Print exactly the lines from the one that contains "Task: Switch to the Operaciones tab" through the final line of the entries below, both included, and nothing else; omit the pictures.

● Exercise data:

▼

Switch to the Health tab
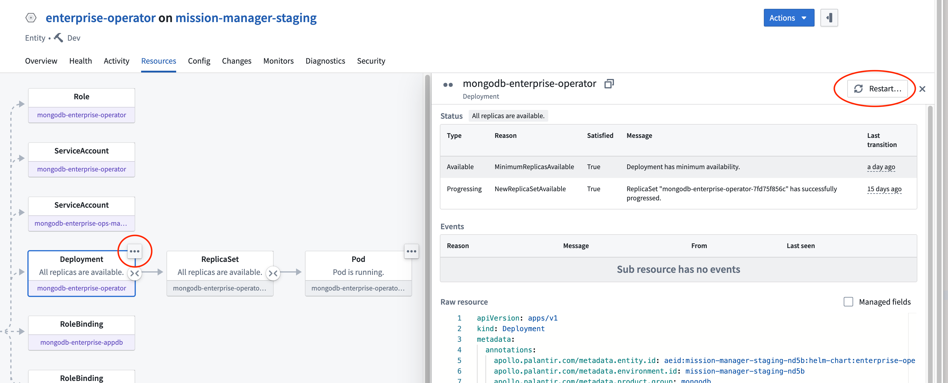948x383 pixels. click(x=80, y=61)
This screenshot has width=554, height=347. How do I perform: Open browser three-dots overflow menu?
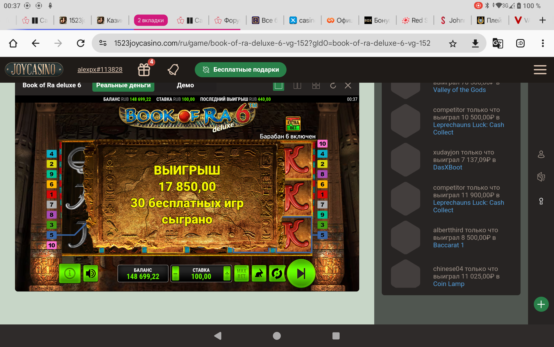point(543,43)
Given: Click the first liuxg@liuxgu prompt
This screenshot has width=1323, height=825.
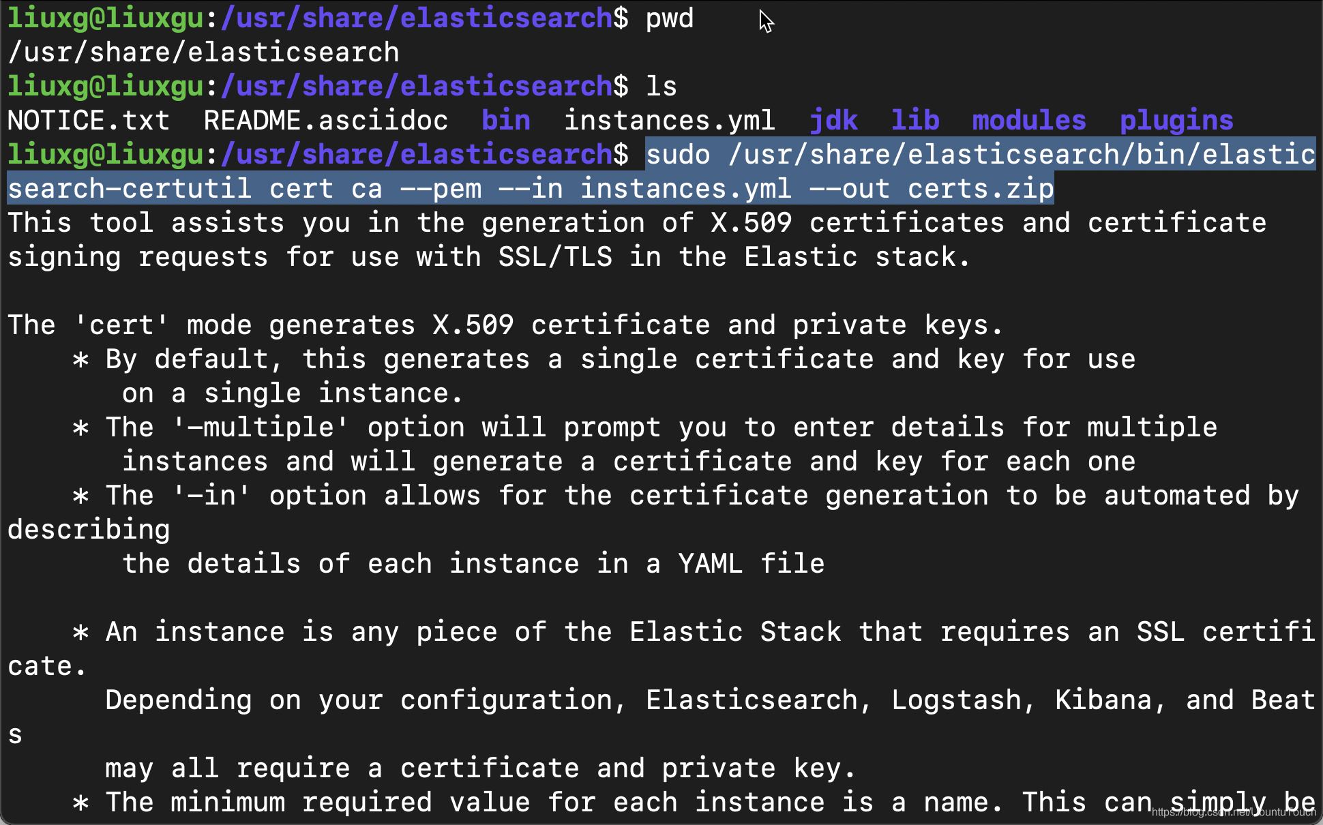Looking at the screenshot, I should tap(105, 18).
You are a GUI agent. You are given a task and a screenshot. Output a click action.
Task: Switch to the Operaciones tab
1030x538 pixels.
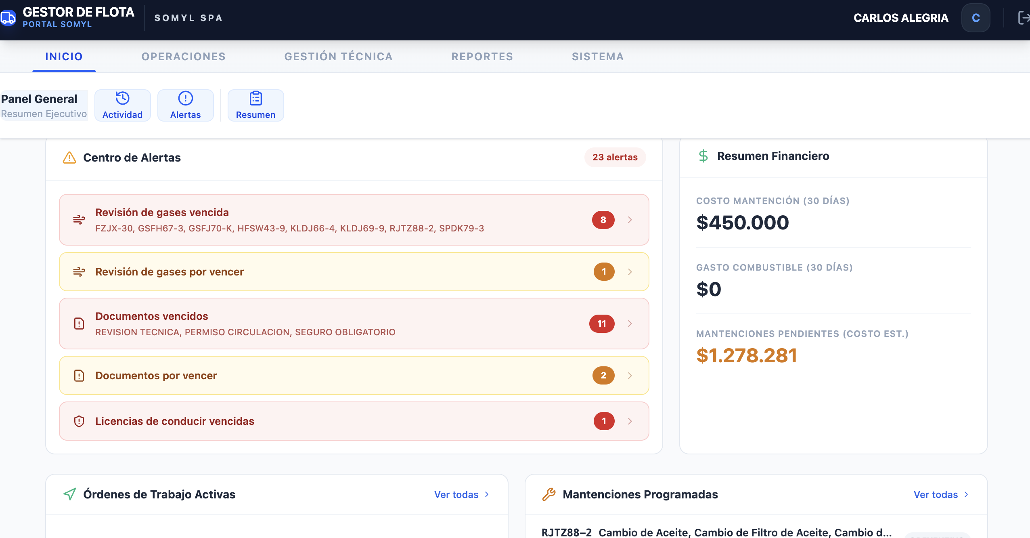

▲

● Solution:
Task: Switch to the Operaciones tab
1030x538 pixels.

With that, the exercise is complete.